Although many specialized journals have yet to adopt MIAME, the standard is increasingly becoming the law of the land.7Nature, Cell, and The Lancet adopted MIAME compliance requirements for their authors in 2002, and many other journals have followed suit. Several commercial array manufacturers and software developers have written protocols and software to help their users follow MIAME guidelines. (See, for instance, http://www.mged.org/Workgroups/MIAME/miame_software.html for a list) "Most of the requirements are difficult to comply with if you don't have the tools," says Regev.


But while standards for data reporting are becoming well established, the same is not true for data collection, says Chris Stoeckert, associate professor at the University of Pennsylvania's Center for Bioinformatics and a member of MGED's advisory board.
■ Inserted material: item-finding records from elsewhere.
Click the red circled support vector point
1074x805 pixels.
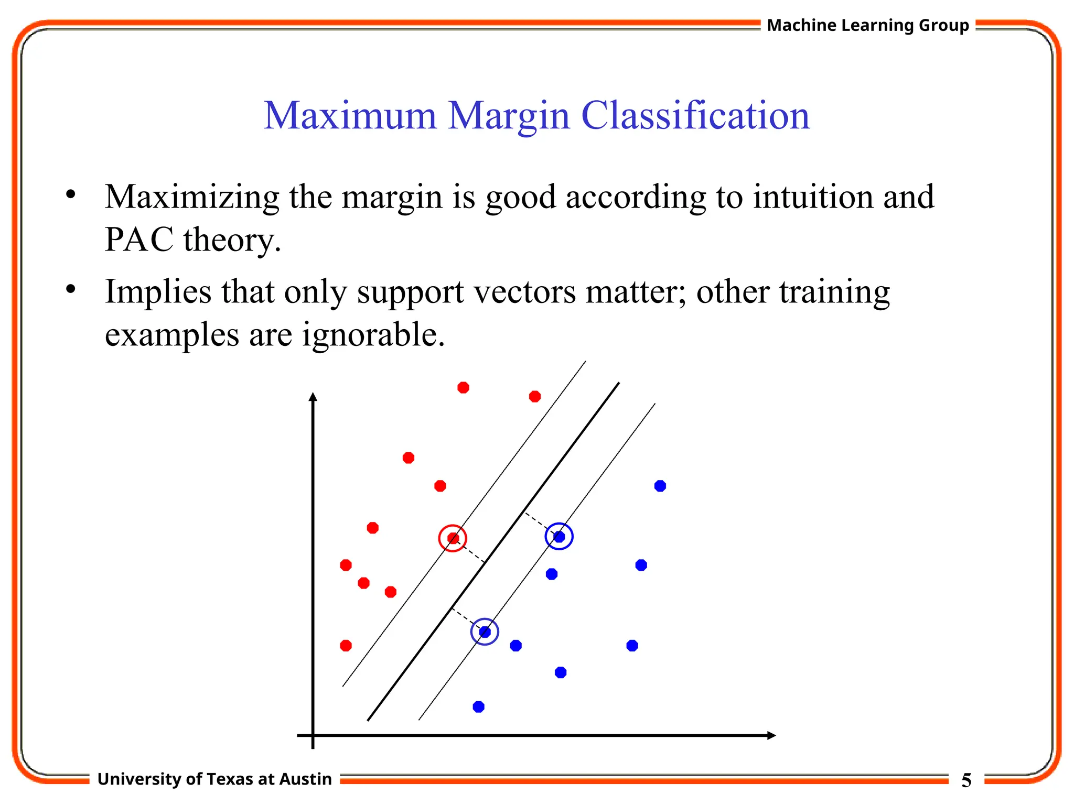[453, 538]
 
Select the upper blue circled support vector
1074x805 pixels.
[559, 537]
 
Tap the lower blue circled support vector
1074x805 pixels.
[485, 632]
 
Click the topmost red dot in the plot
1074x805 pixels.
[463, 388]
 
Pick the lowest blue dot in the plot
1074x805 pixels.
[478, 707]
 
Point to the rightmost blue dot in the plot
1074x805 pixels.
[660, 486]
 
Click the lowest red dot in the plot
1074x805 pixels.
[346, 646]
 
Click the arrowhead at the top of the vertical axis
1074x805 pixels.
[313, 397]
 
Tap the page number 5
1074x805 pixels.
[966, 780]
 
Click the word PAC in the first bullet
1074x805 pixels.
[139, 240]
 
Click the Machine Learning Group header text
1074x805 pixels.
[868, 25]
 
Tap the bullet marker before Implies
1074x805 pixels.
[71, 289]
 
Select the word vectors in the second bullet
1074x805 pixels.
[525, 292]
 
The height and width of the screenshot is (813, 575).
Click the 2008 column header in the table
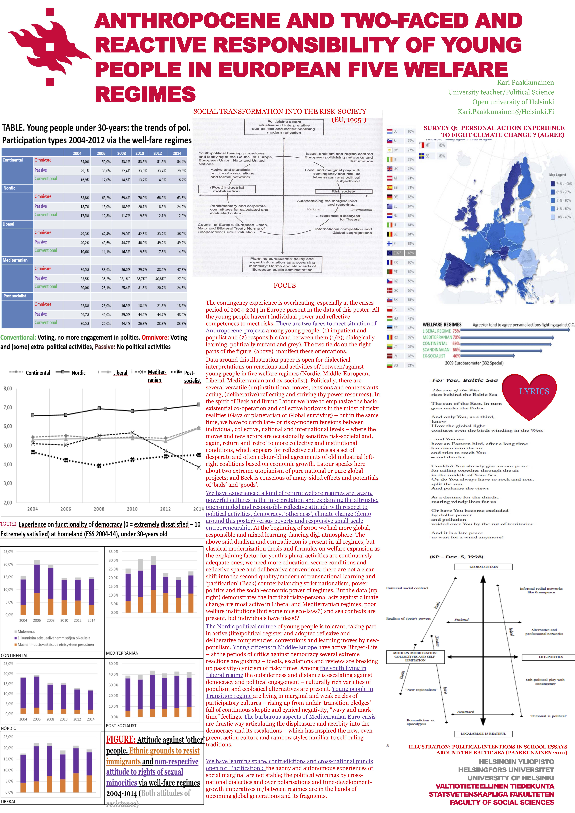pos(121,153)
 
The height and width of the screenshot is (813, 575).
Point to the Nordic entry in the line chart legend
pos(71,373)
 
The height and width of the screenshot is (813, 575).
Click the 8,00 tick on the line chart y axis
pos(8,388)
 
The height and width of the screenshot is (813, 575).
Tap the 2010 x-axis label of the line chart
pos(132,509)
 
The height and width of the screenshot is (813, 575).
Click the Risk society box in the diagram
pos(343,191)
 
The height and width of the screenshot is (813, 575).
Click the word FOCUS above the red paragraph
pos(284,285)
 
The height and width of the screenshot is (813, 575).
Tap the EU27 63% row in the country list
pos(400,253)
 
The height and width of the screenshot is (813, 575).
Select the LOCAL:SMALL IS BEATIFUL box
pos(483,734)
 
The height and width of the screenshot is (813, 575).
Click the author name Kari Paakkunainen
pos(525,82)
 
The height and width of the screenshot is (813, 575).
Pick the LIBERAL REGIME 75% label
pos(441,331)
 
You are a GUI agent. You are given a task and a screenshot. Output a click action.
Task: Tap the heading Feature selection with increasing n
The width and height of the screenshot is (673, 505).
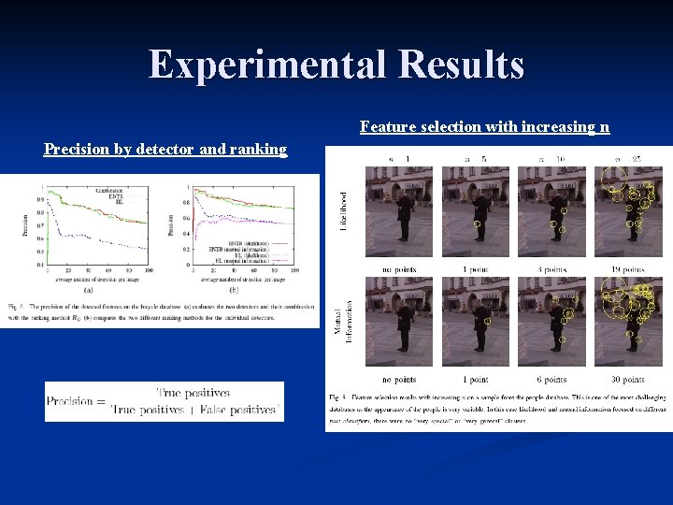tap(484, 126)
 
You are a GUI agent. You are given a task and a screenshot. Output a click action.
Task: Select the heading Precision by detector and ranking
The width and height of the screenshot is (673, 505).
tap(165, 149)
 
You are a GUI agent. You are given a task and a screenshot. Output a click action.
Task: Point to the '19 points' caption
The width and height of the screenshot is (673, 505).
tap(628, 269)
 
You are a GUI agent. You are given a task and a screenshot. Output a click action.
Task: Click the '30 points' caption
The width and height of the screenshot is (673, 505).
tap(628, 380)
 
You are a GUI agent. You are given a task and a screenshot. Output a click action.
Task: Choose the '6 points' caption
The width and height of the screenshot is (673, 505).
tap(552, 380)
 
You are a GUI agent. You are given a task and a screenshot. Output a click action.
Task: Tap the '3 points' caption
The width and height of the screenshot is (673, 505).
tap(552, 269)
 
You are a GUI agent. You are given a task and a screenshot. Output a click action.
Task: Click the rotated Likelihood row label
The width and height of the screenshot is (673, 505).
tap(343, 212)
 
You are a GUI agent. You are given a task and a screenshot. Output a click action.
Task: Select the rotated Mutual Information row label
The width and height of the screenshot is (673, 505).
tap(344, 321)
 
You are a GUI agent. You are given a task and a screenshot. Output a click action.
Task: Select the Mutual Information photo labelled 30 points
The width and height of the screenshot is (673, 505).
tap(628, 321)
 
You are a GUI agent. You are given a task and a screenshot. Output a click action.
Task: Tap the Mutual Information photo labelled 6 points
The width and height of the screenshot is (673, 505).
tap(552, 321)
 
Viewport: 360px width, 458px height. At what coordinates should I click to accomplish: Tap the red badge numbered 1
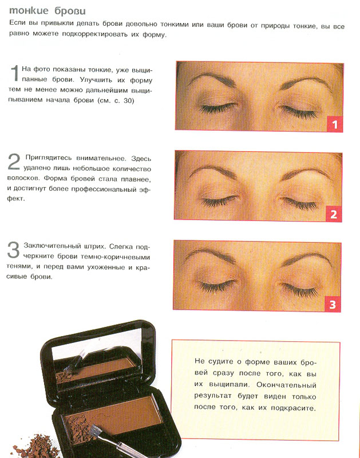coord(334,124)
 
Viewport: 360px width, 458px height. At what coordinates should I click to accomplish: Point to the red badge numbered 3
coord(334,303)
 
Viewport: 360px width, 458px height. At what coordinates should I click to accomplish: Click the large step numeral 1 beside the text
coord(14,74)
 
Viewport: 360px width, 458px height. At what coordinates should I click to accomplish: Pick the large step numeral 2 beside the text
coord(14,163)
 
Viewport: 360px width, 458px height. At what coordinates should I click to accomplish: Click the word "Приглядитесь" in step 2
coord(48,158)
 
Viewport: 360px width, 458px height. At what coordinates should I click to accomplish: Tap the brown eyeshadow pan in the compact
coord(123,409)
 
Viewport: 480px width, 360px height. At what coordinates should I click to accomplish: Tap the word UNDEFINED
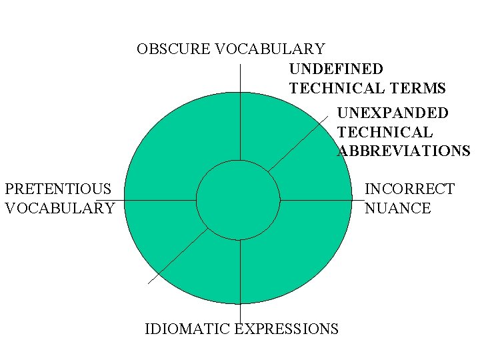point(336,69)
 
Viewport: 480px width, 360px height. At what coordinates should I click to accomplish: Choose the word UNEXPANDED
point(393,113)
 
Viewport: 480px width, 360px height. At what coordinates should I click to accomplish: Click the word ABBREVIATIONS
point(404,151)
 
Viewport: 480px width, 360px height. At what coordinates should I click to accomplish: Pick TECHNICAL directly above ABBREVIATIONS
point(385,133)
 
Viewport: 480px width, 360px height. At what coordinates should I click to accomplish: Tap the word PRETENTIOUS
point(58,189)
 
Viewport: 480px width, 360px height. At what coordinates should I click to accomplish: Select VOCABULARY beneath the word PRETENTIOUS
point(60,208)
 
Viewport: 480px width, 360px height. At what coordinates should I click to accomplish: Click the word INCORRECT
point(409,189)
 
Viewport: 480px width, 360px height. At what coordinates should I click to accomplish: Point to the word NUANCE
point(398,208)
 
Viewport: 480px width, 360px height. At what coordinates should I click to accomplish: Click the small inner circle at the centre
point(238,199)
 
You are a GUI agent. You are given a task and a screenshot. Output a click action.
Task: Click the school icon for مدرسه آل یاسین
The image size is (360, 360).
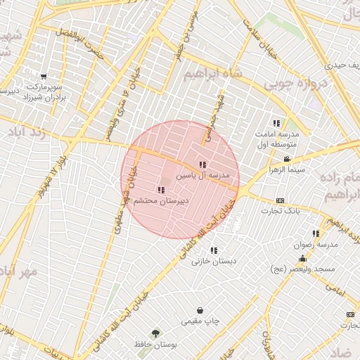202,165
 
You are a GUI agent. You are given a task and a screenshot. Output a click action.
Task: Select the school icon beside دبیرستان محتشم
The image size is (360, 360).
160,190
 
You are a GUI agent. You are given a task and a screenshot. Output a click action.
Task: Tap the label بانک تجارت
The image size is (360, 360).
285,211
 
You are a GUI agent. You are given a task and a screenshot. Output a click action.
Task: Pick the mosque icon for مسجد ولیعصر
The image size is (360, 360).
303,258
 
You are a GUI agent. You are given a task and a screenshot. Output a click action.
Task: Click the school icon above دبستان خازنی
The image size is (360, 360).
213,250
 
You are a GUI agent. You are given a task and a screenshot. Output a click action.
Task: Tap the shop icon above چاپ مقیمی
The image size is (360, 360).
200,310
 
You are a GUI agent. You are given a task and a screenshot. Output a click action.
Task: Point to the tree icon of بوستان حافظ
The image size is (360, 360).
154,333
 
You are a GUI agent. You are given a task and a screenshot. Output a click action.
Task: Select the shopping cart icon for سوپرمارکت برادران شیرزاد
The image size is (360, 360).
44,77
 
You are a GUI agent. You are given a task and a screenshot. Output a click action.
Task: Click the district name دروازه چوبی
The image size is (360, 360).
296,84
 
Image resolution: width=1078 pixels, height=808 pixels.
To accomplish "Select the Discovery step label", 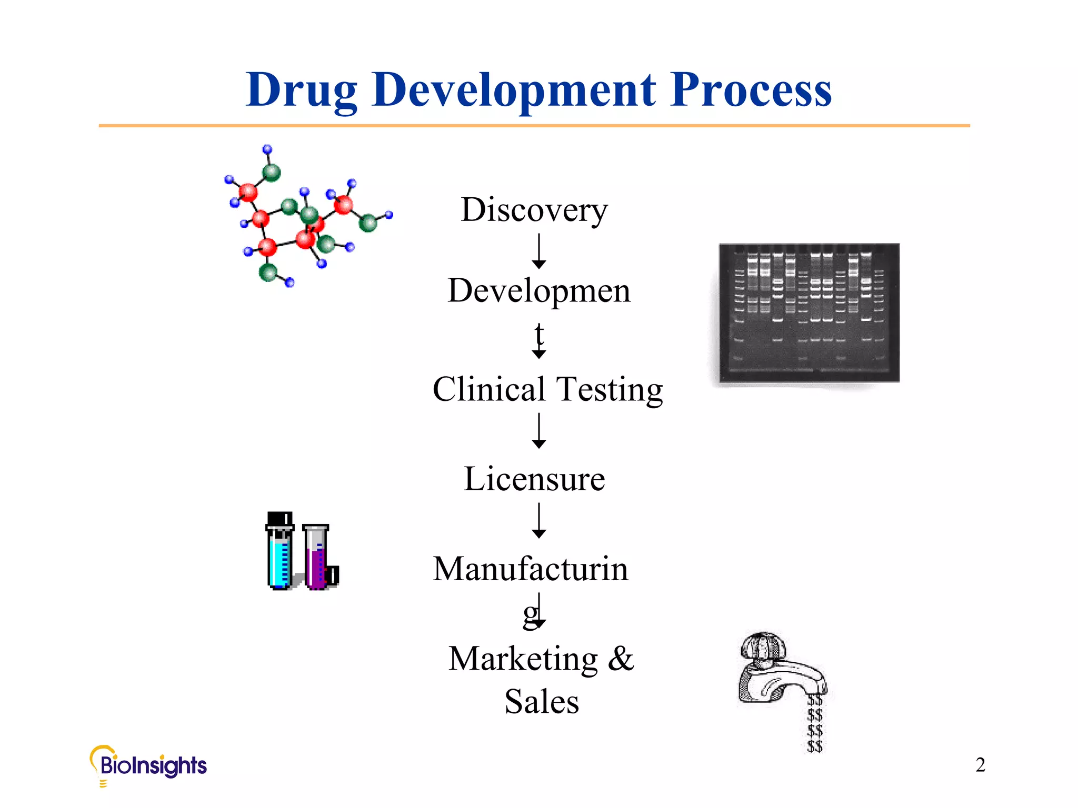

As they seek to develop best practices for experimentation, MGED will be looking at studies like the ones recently published in Nature Methods to shed light on what remains a murky issue.

"We all want to be able to look at a microarray experiment and assess whether it was done correctly or not. To a large degree we are unable to do that, because there are no standards yet as to how to assess it," Stoeckert says. "We need standards on the informatics side – how do you evaluate the data that's there – and also standards in terms of how to experimentally control for quality."

The intense spotlight currently being cast on microarray research may shed light on other research as well. All researchers can learn a few lessons on the importance of the lab effect, says Irizarry. "It's been known forever, not just in microarrays, that there is a lab effect. There's a paper I cite where the speed of light is plotted from different labs across time, and the difference between labs is statistically significant," he says.8 "I think microarrays are getting a bum rap because of one of their strengths, which is that they produce a lot of data. I think if other technology produced this much data, we would start seeing similar problems,"

Irizarry sees the beginnings of hopeful trends toward standardization in the research community. For instance, many universities are moving towards using core facilities rather than processing microarrays in individual labs. "In academia, you are seeing a movement towards standardization," he says. "Given what I've seen in terms of the lab effect, this is a move in the right direction."